TEXT ZUR PRÜFUNG →
Doch ist dieses Geschäftsmodell überhaupt legal? Die Antwort hierauf ist abhängig vom konkreten Angebot.
Jedenfalls die von Dr. Ansay ausgestelltem Online-Arbeitsunfähigkeitsbescheinungen müssen Arbeitgeber:innen nicht akzeptieren, wie das ArbG Berlin bereits mit Urteil vom 01.04.2021, Az. 42 Ca 16289/20 entschied. Zurecht warnen daher Behörden und Ärztekammern vor der Verwendung der Arbeitsunfähigkeitsbescheinigungen.
Die Ermittlung der Arbeitsunfähigkeit ist nicht gestattet, indem allein eine Webseite oder App verwendet wird, auf der vorgefertigte Antworten ausgewählt werden, ohne dass ein direkter Kontakt zwischen Arzt oder Ärztin und Patient oder Patientin über (Mobil-)Telefon oder Video stattfindet. Eine solche erlangte Arbeitsunfähigkeitsbescheinigung steht im Widerspruch zur AU-Richtlinie, besitzt keine Beweiskraft und die Anbieter solcher Geschäftsmodelle handeln zudem wettbewerbswidrig. Es muss also mindestens ein Telefon- oder Videoanruf zwischen Arzt oder Ärtzin und Patient:in nachweisbar sein. Andernfalls müssen Arbeitgeber:innen die Online-Arbeitsunfähigkeitsbescheinigung nicht akzeptieren und sie können die Lohnfortzahlung (zu Recht) verweigern.
Was können Arbeitgeber:innen bei Zweifel tun?
Arbeitgeber:innen können bei der Krankenkasse anfragen, ob vorhergehende Arbeitsunfähigkeiten aufgrund derselben Krankheit bestanden haben. Ein Grundleiden, das regelmäßiger Behandlung bedarf, kann Zweifel an der Arbeitsunfähigkeit entkräften. Akute Erkrankungen gelten jedoch oft nicht als dieselbe Krankheit.
Darüber hinaus können Arbeitgeber:innen von den Krankenkassen verlangen, eine gutachterliche Stellungnahme des Medizinischen Dienstes (MD) einzuholen. Diese kann den Beweiswert der Arbeitsunfähigkeitsbescheinigung erschüttern. Wenn der MD zu einem anderen Ergebnis kommt, informiert die Krankenkasse den behandelnde:n Arzt bzw. Ärztin und den oder die Arbeitgeber:in über das Ergebnis.

ERFASSTE DATEN →
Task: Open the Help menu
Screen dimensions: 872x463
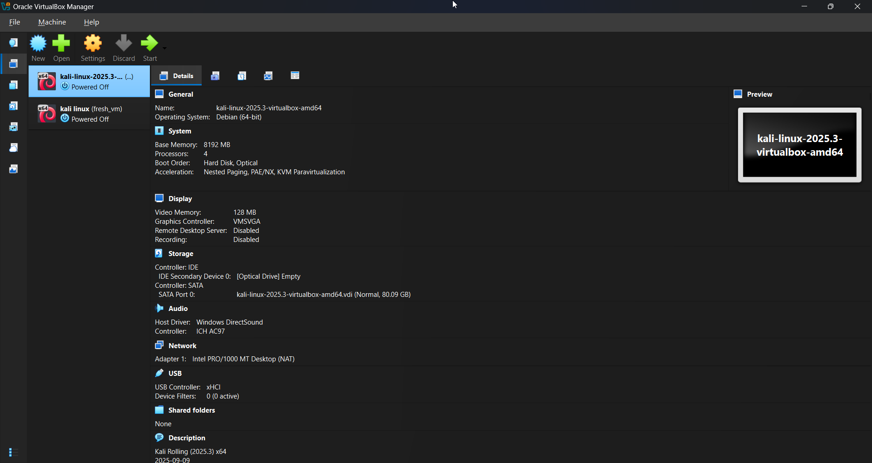Action: pyautogui.click(x=91, y=22)
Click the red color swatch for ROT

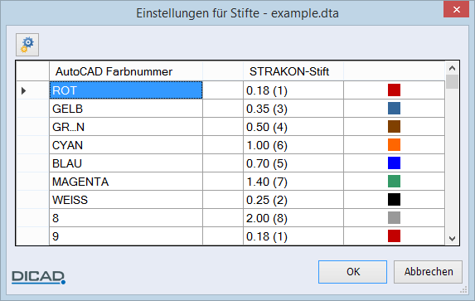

AUFGABENSTELLUNG →
Kopiere aus dem Text über Online-Arbeitsunfähigkeitsbescheinigungen wortgetreu die Stelle zwischen „Doch ist dieses“ und „Verwendung der Arbeitsunfähigkeitsbescheinigungen.“, beide eingeschlossen.

LÖSUNG →
Doch ist dieses Geschäftsmodell überhaupt legal? Die Antwort hierauf ist abhängig vom konkreten Angebot.
Jedenfalls die von Dr. Ansay ausgestelltem Online-Arbeitsunfähigkeitsbescheinungen müssen Arbeitgeber:innen nicht akzeptieren, wie das ArbG Berlin bereits mit Urteil vom 01.04.2021, Az. 42 Ca 16289/20 entschied. Zurecht warnen daher Behörden und Ärztekammern vor der Verwendung der Arbeitsunfähigkeitsbescheinigungen.